## The data
::::::::

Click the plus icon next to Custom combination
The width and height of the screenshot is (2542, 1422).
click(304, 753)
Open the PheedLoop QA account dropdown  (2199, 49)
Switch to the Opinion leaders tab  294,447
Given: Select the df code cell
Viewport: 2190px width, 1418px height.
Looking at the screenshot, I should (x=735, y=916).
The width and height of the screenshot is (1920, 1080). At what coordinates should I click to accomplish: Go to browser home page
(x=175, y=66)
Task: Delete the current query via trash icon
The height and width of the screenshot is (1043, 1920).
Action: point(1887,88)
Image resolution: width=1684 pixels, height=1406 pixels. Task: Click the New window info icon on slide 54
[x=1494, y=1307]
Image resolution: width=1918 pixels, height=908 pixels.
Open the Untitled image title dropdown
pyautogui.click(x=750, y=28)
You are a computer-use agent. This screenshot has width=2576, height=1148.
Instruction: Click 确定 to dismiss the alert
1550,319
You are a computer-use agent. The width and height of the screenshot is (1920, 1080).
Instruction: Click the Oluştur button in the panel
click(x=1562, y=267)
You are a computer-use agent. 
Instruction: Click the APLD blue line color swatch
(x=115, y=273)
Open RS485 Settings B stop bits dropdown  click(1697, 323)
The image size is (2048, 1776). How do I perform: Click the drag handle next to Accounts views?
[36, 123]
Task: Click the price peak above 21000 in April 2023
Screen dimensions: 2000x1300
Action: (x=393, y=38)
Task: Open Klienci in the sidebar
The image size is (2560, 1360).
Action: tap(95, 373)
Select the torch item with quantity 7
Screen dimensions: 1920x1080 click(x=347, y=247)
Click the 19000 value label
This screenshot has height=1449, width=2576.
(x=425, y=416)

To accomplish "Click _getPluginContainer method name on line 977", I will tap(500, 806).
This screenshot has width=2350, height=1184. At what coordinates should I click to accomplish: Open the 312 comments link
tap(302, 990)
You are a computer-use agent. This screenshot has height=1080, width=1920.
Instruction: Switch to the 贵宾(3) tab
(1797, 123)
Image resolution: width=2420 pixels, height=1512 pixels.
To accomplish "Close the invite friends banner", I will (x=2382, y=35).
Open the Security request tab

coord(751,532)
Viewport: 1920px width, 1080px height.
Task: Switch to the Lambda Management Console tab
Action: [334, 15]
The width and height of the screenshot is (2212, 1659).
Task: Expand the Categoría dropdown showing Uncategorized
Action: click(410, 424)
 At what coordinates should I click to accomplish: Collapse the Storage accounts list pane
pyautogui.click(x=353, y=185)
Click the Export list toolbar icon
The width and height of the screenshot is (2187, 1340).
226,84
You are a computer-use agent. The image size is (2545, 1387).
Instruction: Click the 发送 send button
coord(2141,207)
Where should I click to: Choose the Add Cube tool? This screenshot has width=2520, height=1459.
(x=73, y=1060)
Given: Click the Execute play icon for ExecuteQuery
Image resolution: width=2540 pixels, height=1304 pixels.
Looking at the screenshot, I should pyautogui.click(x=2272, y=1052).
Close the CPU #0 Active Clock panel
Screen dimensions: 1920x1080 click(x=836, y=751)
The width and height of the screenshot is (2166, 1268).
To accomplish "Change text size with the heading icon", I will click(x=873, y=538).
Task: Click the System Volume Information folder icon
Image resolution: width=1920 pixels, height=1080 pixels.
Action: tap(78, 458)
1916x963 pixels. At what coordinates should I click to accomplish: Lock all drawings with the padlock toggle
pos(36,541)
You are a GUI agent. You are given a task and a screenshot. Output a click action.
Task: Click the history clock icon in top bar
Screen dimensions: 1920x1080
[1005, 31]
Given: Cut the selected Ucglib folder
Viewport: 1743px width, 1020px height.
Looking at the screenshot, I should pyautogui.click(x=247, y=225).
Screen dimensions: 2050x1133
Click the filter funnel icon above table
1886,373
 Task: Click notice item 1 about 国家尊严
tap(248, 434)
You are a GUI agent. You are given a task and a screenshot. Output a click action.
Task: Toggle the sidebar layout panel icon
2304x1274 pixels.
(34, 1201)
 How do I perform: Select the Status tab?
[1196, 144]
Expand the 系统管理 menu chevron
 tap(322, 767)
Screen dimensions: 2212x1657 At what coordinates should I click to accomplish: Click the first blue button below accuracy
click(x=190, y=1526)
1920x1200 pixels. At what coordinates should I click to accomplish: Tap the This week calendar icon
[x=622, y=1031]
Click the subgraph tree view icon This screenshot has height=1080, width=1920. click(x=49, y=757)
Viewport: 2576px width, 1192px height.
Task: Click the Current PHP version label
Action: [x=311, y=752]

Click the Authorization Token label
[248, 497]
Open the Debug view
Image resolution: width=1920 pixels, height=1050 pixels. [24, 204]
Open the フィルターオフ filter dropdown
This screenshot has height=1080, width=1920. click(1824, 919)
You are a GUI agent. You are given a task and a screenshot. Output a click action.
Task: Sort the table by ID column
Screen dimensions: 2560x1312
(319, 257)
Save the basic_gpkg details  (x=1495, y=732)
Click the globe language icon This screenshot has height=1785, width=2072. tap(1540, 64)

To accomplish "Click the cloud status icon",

::::::::

## What the exercise asks
Return every line from the records above that holds the word "sidebar".

## Exercise result
Task: Open Klienci in the sidebar
Task: Toggle the sidebar layout panel icon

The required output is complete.